Supervisor, Manufacturing Downstream (M-F)

About The Position

Requirements

• Bachelor’s degree in biology, Biotechnology, Chemical Engineering or related field plus 3 - 5 years’ cGMP purification experience or equivalent combination of experience and education.
• A minimum of 3 years of supervisory experience specifically in downstream processing is required. The ideal candidate will be a self-driven leader with a proven track record of building strong and efficient floor operations.

Nice To Haves

• Bachelor's degree in life sciences or related field.
• You have a "bring it on!" team player approach and an unshakable positive attitude, always ready to tackle anything that comes your way.
• Your written and verbal skills are out of this world, and you communicate with clarity and confidence.
• You have exceptional multitasking skills and an unparalleled attention to detail that ensure the smooth running of everything.
• You are a master at building relationships, capable of establishing connections with anyone, be it team members, clients, vendors, or suppliers.

Responsibilities

• Schedule, plan and coordinate production activities.
• Perform purification operations (column chromatography, nano-filtration, tangential flow filtration, aseptic bulk fills, etc.) on the production floor, as required.
• cGMP documentation.
• Revise initiate and review Batch Production Records (BPRs), Standard Operating Procedures (SOPs), forms and Batch History Records (BHRs).
• Identify, escalate, and write deviation reports (IRs/DRs/CAPAs).
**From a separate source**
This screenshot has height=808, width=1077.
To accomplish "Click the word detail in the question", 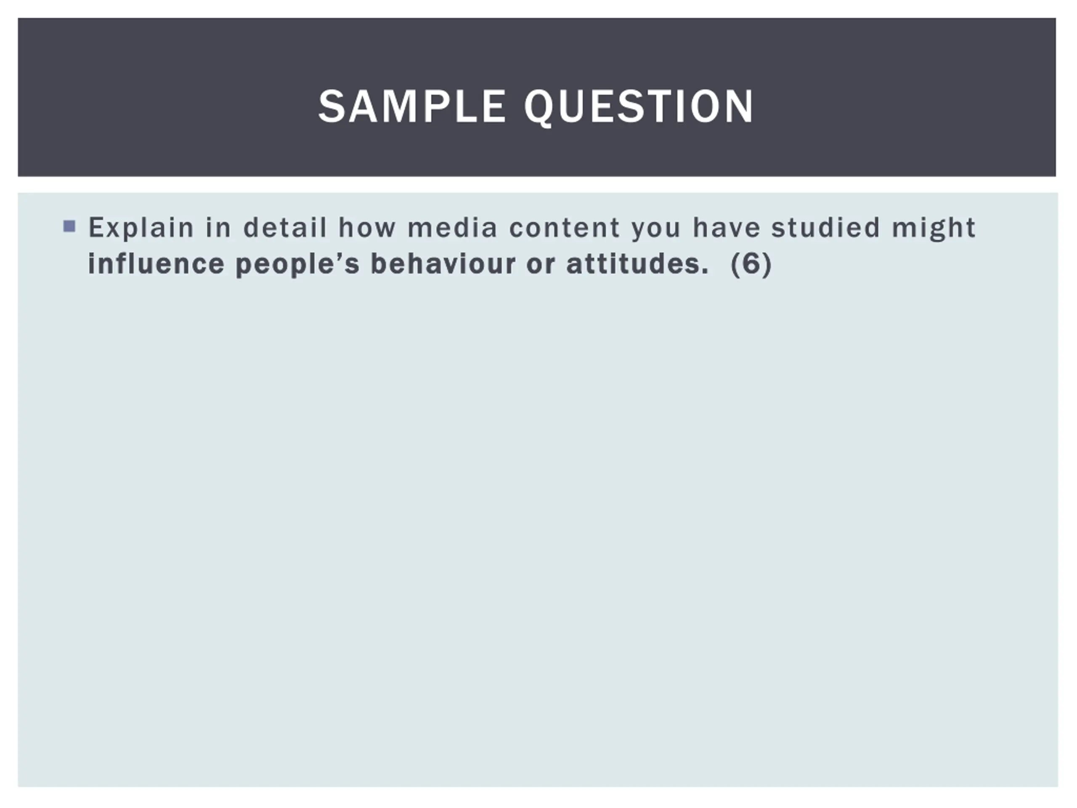I will 285,227.
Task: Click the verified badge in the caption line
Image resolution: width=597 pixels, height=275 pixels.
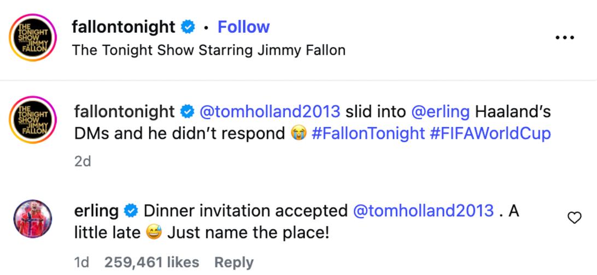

Follow through on corrective and preventative actions to ensure cGMP compliance.
• Manage the development of SOPs to ensure all manufacturing operations comply with internal and external regulatory agencies.
• Coordinate manufacturing, validation, and maintenance activities with supporting departments.
• Oversee the setup of new manufacturing processes and critical equipment.
• Identify the technical, procedural and equipment issues that hinder production and compliance.
• Communicate with team members, supervisor and members of other departments, as appropriate, to assure prompt resolution of problems.
• Assist in the transfer of technology from Process Development to GMP Manufacturing.
• Assist with technical and compliance investigations, inspections and audits.
• Report all unsafe activities to department manager, EHS and/or Human Resources.
• Participate in proactive team efforts to achieve departmental and company goals.
• Manage direct reports and escalate issues to manager as needed.
• Perform other duties as assigned

Benefits

• We offer competitive compensation packages for this role, including a base salary, performance-based bonuses, and comprehensive benefits such as health, dental, and vision insurance, 401(k) matching, and paid time off.
• Additionally, we offer opportunities for career growth and development as well as a supportive and inclusive work environment.